#### REQUIREMENT
Lines from the top of the entries down to the line with "The height and width of the screenshot is (675, 1200)." must be set down exactly as they stand, with both ends retained.

#### Collected data entries
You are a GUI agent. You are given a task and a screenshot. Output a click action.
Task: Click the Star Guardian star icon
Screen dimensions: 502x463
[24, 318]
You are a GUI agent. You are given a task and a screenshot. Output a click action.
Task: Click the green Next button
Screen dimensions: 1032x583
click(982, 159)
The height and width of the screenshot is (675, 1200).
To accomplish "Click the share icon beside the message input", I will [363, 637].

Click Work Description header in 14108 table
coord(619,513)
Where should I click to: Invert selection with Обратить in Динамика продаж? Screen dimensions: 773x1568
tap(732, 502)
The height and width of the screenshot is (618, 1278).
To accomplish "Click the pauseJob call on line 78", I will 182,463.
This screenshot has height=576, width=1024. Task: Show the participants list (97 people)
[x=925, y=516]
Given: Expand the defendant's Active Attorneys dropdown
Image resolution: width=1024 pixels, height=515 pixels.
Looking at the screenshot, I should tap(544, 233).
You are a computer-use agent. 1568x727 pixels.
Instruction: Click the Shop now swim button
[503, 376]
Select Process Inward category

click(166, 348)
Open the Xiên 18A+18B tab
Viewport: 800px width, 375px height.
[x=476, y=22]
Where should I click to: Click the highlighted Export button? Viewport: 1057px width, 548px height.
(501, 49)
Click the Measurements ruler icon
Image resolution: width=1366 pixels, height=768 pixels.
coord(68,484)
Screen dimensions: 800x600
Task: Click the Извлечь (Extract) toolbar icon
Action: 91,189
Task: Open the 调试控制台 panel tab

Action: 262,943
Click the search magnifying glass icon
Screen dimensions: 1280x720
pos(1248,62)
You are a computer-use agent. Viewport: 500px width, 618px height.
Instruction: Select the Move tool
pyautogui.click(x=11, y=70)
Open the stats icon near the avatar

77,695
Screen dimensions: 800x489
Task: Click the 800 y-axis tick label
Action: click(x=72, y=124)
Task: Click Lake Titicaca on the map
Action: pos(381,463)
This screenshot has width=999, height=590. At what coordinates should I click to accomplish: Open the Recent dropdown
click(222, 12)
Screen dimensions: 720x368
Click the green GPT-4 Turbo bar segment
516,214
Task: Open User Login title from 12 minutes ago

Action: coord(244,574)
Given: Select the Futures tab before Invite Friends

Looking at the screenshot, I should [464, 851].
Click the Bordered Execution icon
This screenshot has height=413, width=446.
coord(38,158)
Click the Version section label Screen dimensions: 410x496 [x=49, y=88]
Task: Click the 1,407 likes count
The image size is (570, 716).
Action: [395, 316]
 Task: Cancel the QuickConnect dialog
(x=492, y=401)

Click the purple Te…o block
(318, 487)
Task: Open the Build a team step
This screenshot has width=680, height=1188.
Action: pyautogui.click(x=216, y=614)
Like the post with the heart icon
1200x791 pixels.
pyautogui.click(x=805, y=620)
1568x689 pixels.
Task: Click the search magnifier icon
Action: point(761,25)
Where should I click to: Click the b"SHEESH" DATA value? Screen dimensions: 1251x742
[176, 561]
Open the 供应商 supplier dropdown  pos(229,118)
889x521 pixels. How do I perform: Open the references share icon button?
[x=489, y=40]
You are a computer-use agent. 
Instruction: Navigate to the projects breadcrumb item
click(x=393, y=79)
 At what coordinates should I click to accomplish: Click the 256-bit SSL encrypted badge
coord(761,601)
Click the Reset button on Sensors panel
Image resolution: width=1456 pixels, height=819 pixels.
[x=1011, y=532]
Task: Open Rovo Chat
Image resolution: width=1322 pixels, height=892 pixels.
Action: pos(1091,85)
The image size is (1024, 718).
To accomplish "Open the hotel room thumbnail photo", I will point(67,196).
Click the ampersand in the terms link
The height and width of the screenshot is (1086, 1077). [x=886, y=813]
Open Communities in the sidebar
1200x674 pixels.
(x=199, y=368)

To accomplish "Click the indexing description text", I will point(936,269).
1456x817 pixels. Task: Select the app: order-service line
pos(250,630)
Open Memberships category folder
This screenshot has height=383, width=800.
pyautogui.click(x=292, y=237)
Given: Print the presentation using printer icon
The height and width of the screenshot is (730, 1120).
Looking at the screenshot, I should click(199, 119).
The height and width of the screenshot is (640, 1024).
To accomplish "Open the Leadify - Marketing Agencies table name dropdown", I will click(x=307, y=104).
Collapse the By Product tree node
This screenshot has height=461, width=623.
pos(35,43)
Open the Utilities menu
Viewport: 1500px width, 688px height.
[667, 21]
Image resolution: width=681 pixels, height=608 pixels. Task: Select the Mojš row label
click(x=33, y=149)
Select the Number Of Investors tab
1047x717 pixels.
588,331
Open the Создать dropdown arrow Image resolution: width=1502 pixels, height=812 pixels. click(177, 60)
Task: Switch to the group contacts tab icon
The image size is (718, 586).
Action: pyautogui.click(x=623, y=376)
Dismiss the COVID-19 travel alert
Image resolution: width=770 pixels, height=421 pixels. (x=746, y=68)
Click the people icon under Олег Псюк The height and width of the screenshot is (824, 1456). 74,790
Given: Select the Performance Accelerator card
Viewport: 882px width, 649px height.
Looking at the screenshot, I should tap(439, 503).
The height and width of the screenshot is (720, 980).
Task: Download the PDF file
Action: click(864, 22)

#### REPLY
You are a GUI agent. You are given a task and a screenshot. Output a click action.
Task: Click the Star Guardian star icon
Screen dimensions: 502x463
[24, 318]
You are a GUI agent. You are given a task and a screenshot. Output a click action.
Task: Click the green Next button
Screen dimensions: 1032x583
click(982, 159)
The height and width of the screenshot is (675, 1200).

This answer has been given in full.